Southern Upland Way

Start 24/10/2019 Cockburnspath

Finish 05/11/2019 Portpatrick

Distance 212miles/341km

This would be my fifth traverse of the British mainland, all from east to west.
To arrive at my departure point at Cockburnspath, I traveled by train to Berwick-Upon-Tweed, then caught a bus. A search using the National Rail website gave a ticket price of £86.20 Rather than pay this extortionate price, I bought four separate tickets for this journey using the same website. Rochdale to Leeds, Leeds to York, York to Newcastle, Newcastle to Berwick.

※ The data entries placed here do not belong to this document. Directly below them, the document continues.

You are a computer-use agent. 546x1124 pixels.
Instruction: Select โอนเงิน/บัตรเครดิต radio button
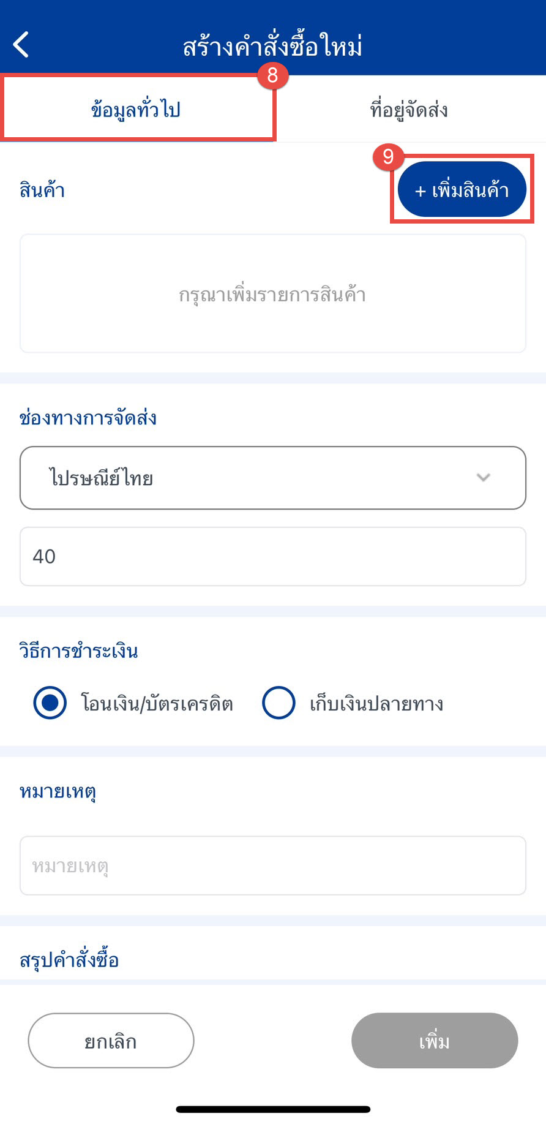pyautogui.click(x=50, y=703)
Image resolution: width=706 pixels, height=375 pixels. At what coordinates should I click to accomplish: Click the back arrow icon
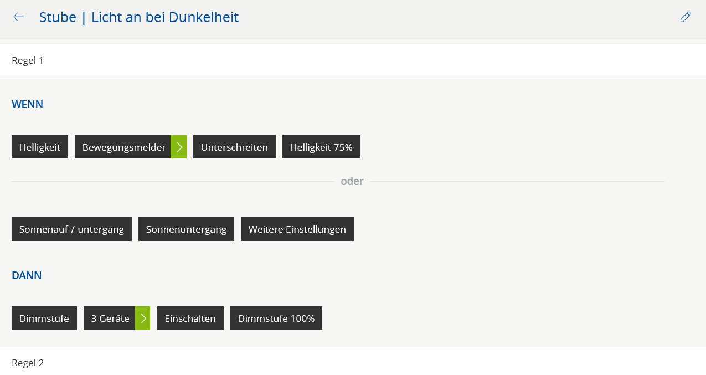[x=18, y=17]
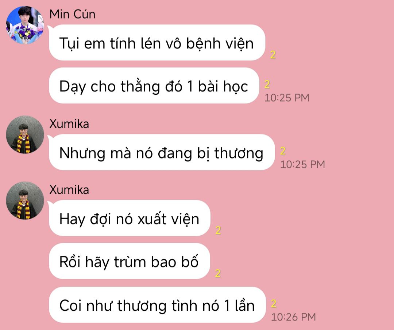This screenshot has width=394, height=330.
Task: Click the sender name Min Cún
Action: (x=72, y=14)
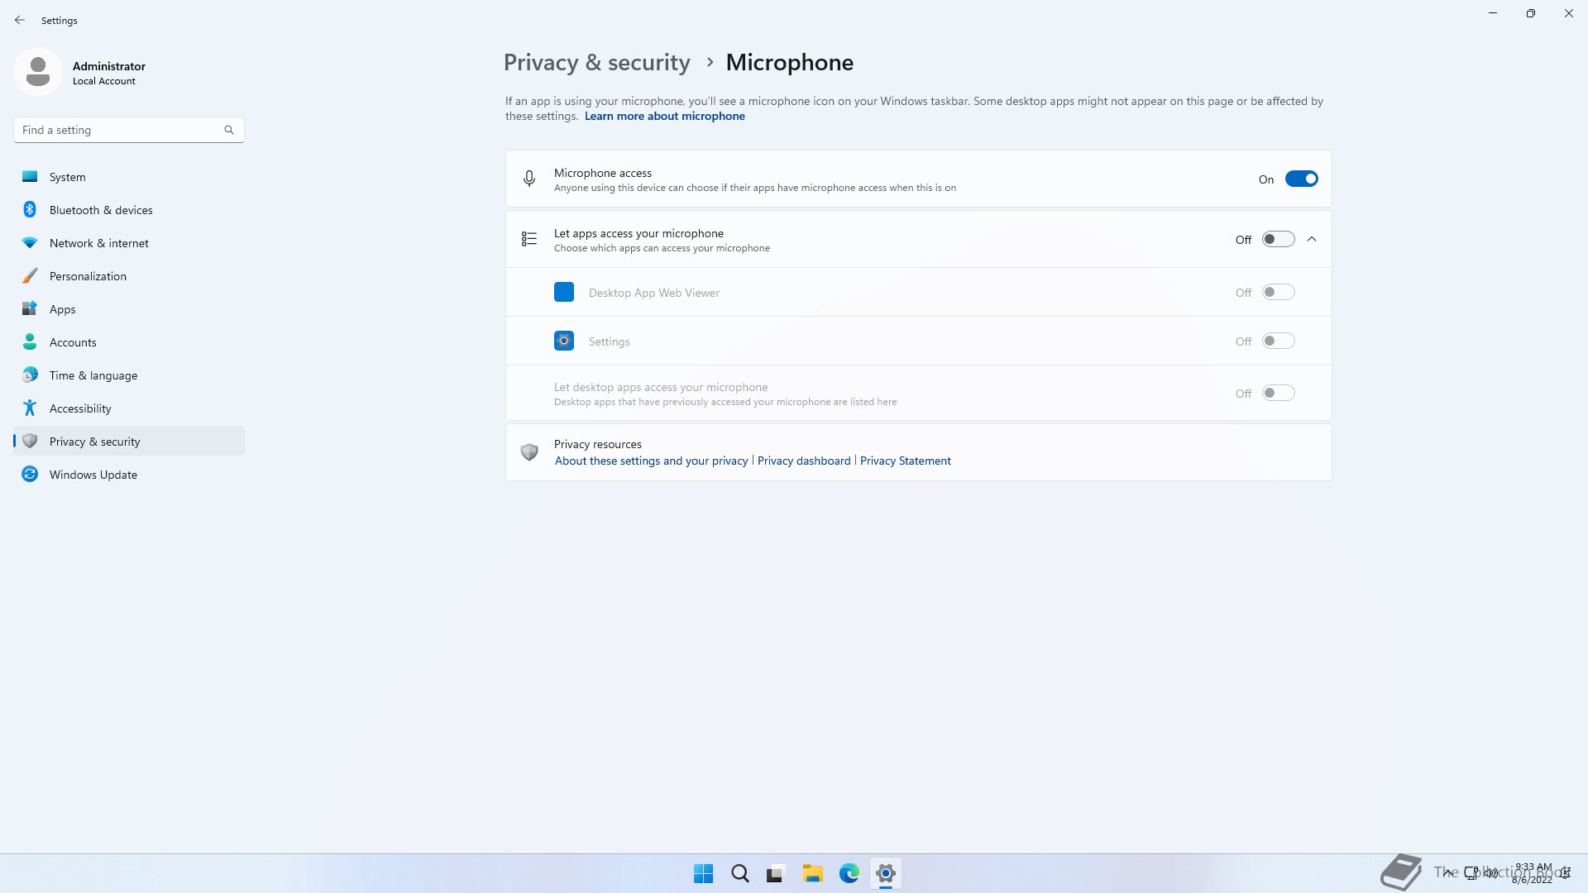1588x893 pixels.
Task: Click the Network & internet wifi icon
Action: [30, 243]
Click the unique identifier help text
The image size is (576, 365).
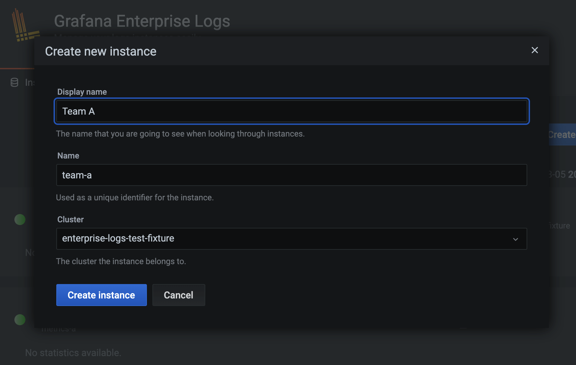click(135, 198)
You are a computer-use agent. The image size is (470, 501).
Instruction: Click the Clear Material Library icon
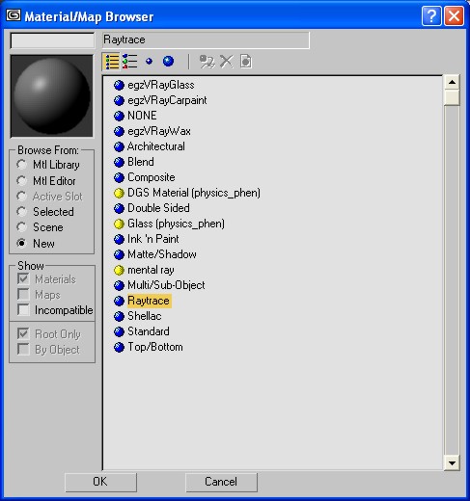[x=246, y=62]
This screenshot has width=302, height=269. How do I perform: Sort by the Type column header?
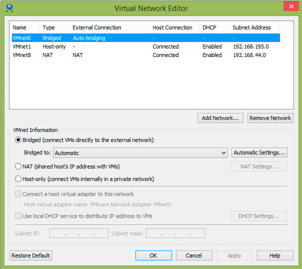[x=49, y=28]
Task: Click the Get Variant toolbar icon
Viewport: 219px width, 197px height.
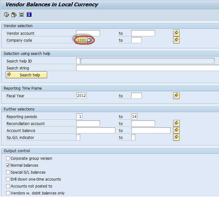Action: [14, 15]
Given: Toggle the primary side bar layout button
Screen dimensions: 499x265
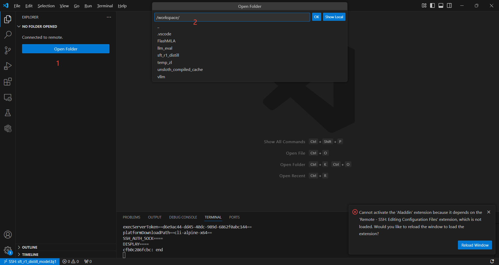Looking at the screenshot, I should (432, 6).
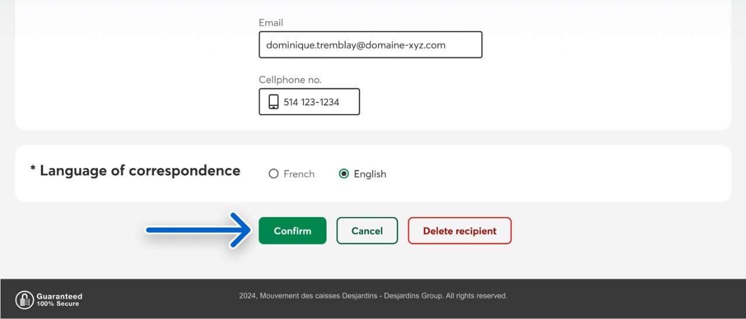Click the Desjardins Group copyright notice

click(373, 296)
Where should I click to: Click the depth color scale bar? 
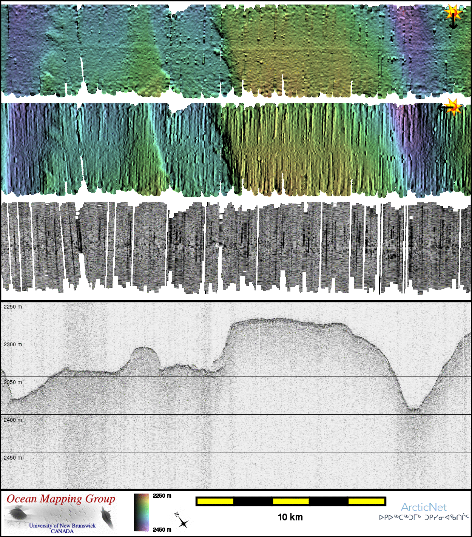(x=142, y=512)
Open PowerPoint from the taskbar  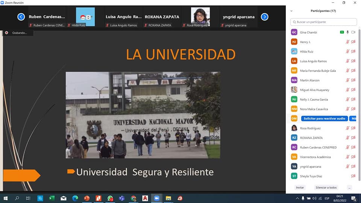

Together, these cost £31.15
Same route, same time, same trains!
It was a pleasant Thursday afternoon as I set out from the cross in the centre of the village and soon reached the coastal path to Pease Bay, before heading inland, among the wind-farms that would be an almost constant presence along the route. After a few hours, as the sun began to drop below the horizon I found a suitable place beside the path to camp and settled in for the night.
In the afternoon of my first full day, an overcast affair, I met a couple heading in the opposite direction, on their twelfth and penultimate day on the trail. I was the first person they had encountered walking the whole route, which they had thoroughly enjoyed, commenting on how well way-marked the route was and warning of the wet ground in the west.

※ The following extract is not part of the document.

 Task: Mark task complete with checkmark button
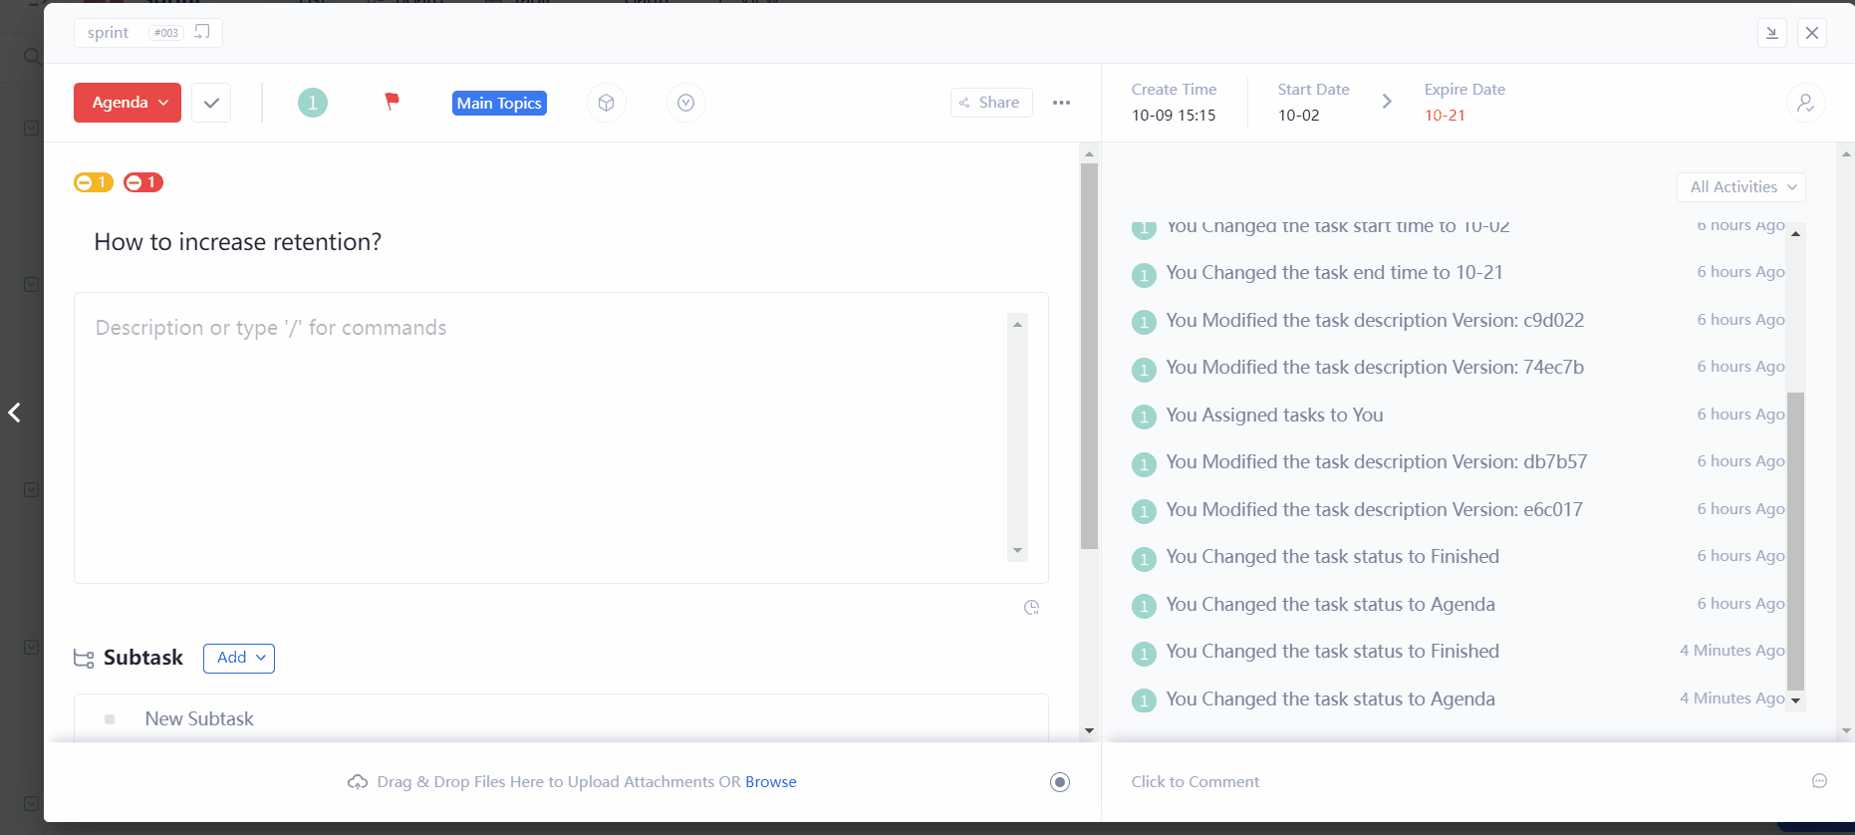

The temperature was beginning to drop on this Friday evening as I arrived at Lauder. Starting this walk so late in the year meant that most of the campsites along the route had closed their tent fields, or weren't open for business at all. In fact this was to be the only official campsite I stayed at on this walk. Another hot shower was the one thing I missed as the days passed.

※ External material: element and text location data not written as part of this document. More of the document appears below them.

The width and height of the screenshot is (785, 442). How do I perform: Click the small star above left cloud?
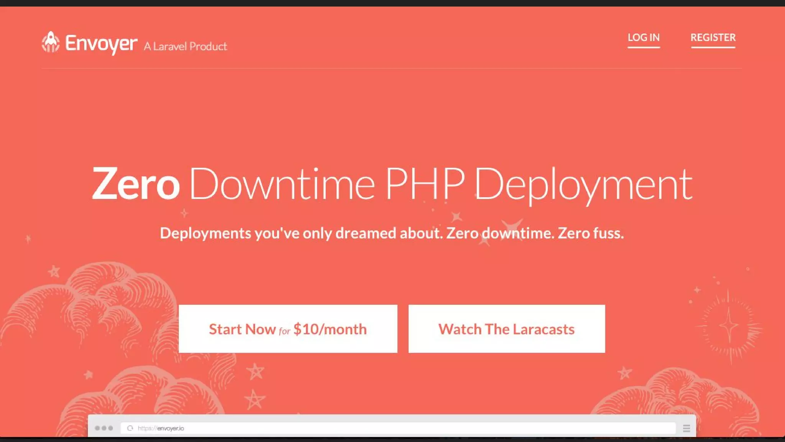click(x=54, y=272)
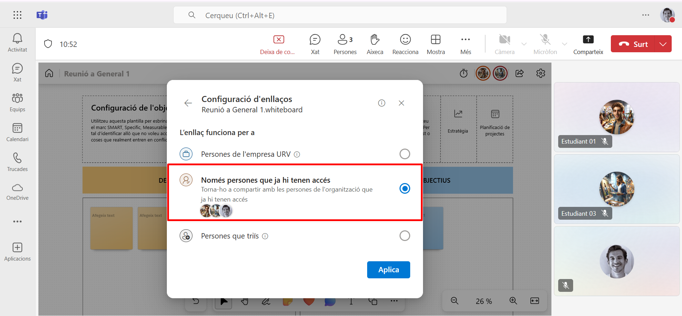Select Només persones que ja hi tenen accés
Image resolution: width=682 pixels, height=316 pixels.
point(405,188)
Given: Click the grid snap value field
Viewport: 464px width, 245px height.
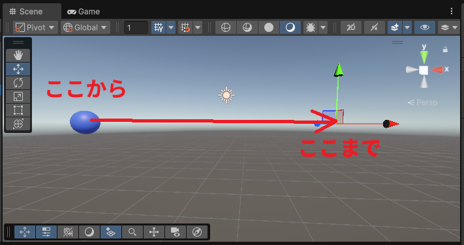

This weekend marked the end of British Summer Time, but there were plenty of people out and about around Melrose and Galashiels on Saturday, and the sun shone, encouraging people out on the following day, despite the cold wind on the tops.
With shorter days, I increased the available walking hours, by continuing into the darkness on a few occasions during the course of the next week. Worth doing when there was the certainty of a good camping spot ahead, or the promise of an evening by the fire in a bothy. The weather was still favourable. Not so cold and most importantly, dry.
The first day of November was the only really wet day of the entire journey, the morning cloud reducing visibility to about 100metres for the ascents leading to the top of Benbrack and its impressive arch sculpture. Arriving at St John's Town of Dalry that evening, I headed to the pub to formulate a plan. A patch of grass by the Town Hall looked an inviting place to pitch my tent, but as I gauged opinion from a couple of locals as to the suitability of that location, I was offered the use of an empty caravan or a recently acquired patch of grass behind the TH. Luck was on my side. I took the camping option, and after pitching my tent and having something to eat, returned to The Clachan Inn to spend a pleasant evening drying out by the fire.
By now, I had reached the point along the route where the ground was very wet in places. Feet were never completely dry. The penultimate two days involved walking for long stretches on tarmac roads in between the boggy conditions across open country, and I began to feel a little disappointed as to how this walk was coming to a close. However, after another torch-lit road-walk, to reach a wild camping spot near Killantringan Lighthouse, I woke up to the promise that my final day on the Southern Upland Way would be a short walk of just a few miles, along a beautiful stretch of coast, with the green isle clearly visible across the Irish Sea.
This was a fitting end to a fantastic walk, worthy of a celebratory cooked breakfast in Portpatrick.
(Something you can't get if you walk this route west to east!)